Bacon-Wrapped Sriracha Chicken Lollipops

(1 review) Write a Review




Jacob Schmier


  •  2 pounds chicken drumsticks (6-10) 1 pound bacon 

Sriracha BBQ Sauce (Glaze) 

  • 1 tablespoon olive oil 
  • 4 garlic cloves, minced 
  • 1/4 cup sriracha 
  • 1/3 cup soy sauce 
  • 1/3 cup rice vinegar 
  • 1/3 cup brown sugar 
  • 1/2 cup ketchup 
  • 2 tablespoons lime juice 
  • 2 tablespoons Worcestershire sauce 
  • 1 tablespoon honey 
  • 1 teaspoon onion powder 
  • *double recipe for extra sauce 
  1.  In a medium sauce pan over medium heat, heat the oil and sauté the garlic until fragrant (approximately 30 seconds) 
  2.  Add remaining ingredients to sauce pan and reduce heat to low. 
  3.  Stir occasionally for 20 minutes or until sauce has thickened while taking care not to let sauce boil. 

Sriracha Marinade 

  • 1/4 cup lime juice 
  • 1/4 cup dijon mustard 
  • 1/4 cup olive oil 
  • 2 tablespoons soy sauce 
  • 2 tablespoons sriracha 
  • 1/4 cup cilantro, chopped 2 cloves garlic, minced 
  • 1 teaspoon ground cumin
  • Rinse chicken drumsticks and pat dry with paper towel.
  • Peel the skin off the drumsticks.
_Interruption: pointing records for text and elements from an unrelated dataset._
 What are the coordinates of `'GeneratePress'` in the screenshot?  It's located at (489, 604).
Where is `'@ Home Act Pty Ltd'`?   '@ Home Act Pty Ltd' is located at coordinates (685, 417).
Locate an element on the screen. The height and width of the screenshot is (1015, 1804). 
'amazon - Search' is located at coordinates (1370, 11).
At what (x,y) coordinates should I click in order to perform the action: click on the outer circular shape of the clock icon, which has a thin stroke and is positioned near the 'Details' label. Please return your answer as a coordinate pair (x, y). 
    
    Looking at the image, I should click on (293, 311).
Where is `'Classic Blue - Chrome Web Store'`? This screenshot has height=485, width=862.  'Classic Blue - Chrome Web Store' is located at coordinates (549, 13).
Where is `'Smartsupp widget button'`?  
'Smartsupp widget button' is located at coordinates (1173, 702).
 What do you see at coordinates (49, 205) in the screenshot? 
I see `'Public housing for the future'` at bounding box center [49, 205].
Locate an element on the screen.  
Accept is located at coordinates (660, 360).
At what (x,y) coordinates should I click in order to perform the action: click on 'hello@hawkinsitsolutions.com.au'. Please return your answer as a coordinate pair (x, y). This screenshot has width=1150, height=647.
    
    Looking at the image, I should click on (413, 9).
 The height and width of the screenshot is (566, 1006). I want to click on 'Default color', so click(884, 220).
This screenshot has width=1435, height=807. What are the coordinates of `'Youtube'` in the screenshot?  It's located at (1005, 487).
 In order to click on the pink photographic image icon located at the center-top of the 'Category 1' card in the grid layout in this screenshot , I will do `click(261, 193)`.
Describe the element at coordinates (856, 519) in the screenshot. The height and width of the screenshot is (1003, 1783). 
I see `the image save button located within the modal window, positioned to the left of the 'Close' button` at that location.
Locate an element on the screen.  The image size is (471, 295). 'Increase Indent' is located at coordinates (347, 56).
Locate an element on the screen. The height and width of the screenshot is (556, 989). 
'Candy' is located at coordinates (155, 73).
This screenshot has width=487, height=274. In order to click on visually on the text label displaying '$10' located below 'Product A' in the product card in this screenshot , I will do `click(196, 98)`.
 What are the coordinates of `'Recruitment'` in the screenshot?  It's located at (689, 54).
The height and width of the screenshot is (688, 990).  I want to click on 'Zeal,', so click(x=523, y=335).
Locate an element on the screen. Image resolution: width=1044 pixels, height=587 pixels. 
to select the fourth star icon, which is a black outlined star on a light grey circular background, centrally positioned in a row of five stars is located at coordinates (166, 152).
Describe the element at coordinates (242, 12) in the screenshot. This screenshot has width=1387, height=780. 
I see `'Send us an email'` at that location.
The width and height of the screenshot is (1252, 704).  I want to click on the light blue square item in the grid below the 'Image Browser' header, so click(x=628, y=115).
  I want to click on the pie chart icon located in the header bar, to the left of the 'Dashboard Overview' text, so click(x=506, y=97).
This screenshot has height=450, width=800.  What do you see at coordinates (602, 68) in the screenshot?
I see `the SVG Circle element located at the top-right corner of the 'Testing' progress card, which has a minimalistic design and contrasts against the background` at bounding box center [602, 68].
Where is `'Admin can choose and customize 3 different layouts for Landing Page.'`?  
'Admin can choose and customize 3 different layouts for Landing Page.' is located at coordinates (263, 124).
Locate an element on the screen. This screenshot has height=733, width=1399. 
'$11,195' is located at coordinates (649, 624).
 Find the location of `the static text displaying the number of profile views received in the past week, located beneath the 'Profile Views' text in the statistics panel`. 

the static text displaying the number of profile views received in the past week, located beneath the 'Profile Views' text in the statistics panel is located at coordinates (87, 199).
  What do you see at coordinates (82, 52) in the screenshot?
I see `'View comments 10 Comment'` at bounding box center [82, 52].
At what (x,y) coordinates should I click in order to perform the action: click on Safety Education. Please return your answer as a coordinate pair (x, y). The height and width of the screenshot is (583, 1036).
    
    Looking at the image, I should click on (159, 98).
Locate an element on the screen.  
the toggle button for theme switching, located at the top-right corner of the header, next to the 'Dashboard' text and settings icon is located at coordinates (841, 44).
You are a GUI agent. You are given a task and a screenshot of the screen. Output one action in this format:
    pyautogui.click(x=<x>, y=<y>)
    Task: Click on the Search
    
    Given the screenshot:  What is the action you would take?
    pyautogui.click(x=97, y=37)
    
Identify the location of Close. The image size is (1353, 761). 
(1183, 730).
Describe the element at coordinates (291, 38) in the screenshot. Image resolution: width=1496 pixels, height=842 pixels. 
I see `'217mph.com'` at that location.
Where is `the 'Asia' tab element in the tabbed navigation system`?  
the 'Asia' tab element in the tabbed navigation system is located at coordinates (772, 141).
The bacon helps maintain moisture and keeps the chicken from drying out.
  • Combine marinade ingredients, submerge chicken, and marinade in refrigerator for 4-6 hours. Remove chicken & discard marinade.
  • Using a sharp knife, cut around the bone, close to the knuckle end of the drumstick. Cut through tendons then press the meat down firmly to form a lollipop, trimming loose tendons with knife or kitchen scissors for better presentation. Pull remaining skin and cartilage off the knobby end of the drumstick and clean it up with a knife or kitchen scissors.
  • Wrap each drumstick with a piece of bacon and stand upright on Frogmat or wire rack for easy transfer to/from Rec Tec.
  • Smoke at 250° for 2 hours with CookinPellets Perfect Mix, brushing with glaze every 10 minutes for last 40 minutes. Increase temperature to 300° for last 10 minutes as necessary to ensure a minimum internal temperature of 165°.


1 Review

  • Lollipops

    Posted by Mike Lambert on 31st May 2018

    I have made these multiple times. Excellent taste not too hot. As a option to save time, you don't have to make the leg a lollipop. Leave the leg whole. Great party treat. Everyone loves them.